_Selected text:_

Eight years ago I was sitting in a focus group sponsored by IBM, who was interested in seeing the reaction to a potential product offering they called, "Utility Computing". The pitch was a solution to a classic problem faced by all administrators of IT infrastructure, which is to find the correct mix of anticipating growth versus making good use of existing equipment when planning hardware procurement. In the classic data center model, a company would manage expensive stacks of hardware, much of which would be underutilized due to the fact it costs less to have extra equipment than to run the risk of not being able to scale. However, few companies have the unlimited budget required to plan for every possible IT contingency. IBM's basic idea was that your computing resources could be provided to you from an external utility service, in the same way as electricity and water, and if you needed more you could simply, "turn the tap". This could save a company a lot of money, since you'd only pay for what you used. Additionally, you'd reduce the risk associated with failing to plan correctly for increases in a company's IT requirements.
The concept of Utility Computing was well received by our group. Most of us could see the benefits. Objections included some fear over allowing important company assets, such as proprietary information stored in our data warehouses, to reside outside company walls on the equipment of a third party, possible even on hardware shared by competitors. For some of us in regulated industries there were legal concerns about data security. In the end, the consensus around the table was that such a service could find a home in our respective infrastructures, but it wouldn't replace them.
The Utility Computing concept IBM showed me was primarily targeted at large companies who were trying to reduce the risk and costs associated with maintaining large data centers. In contrast, Cloud Computing services, such as Amazon's EC2 (http://aws.amazon.com/ec2), are accessible even to small companies or individuals operating on a shoestring budget. Anyone can create an account from their web browser. This opens up all sorts of possibilities. It can allow a startup to scale quickly without having to incur the expense of purchasing or leasing expensive equipment. It can also allow an established company to purchase extra computing power when they need a place to experiment but don't have available internal resources. Lastly, the availability of prebuilt 'images' for most Cloud Computing providers can allow you to very quickly roll out a new service to your clients, as long as a server image for your need exists.
Recently I had the change to speak with Frank Speiser, who is leading several Cloud Computing projects that should be of interest to the Perl Community and to Catalyst developers in particular.

_Task prompt:_ Retype the passage on utility computing above, starting with "Recently I had" and going on through "developers in particular.".

_Data:_
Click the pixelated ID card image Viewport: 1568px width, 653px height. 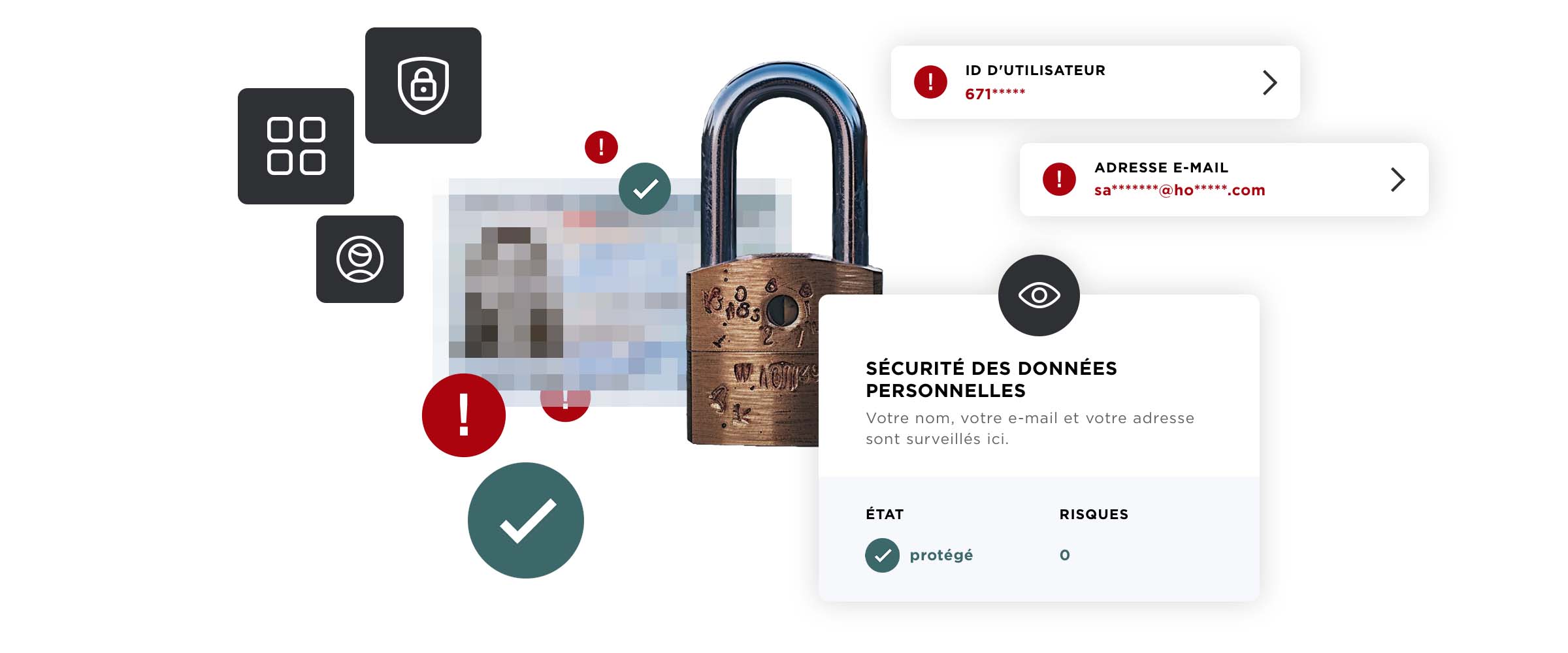612,292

_Final result:_
Recently I had the change to speak with Frank Speiser, who is leading several Cloud Computing projects that should be of interest to the Perl Community and to Catalyst developers in particular.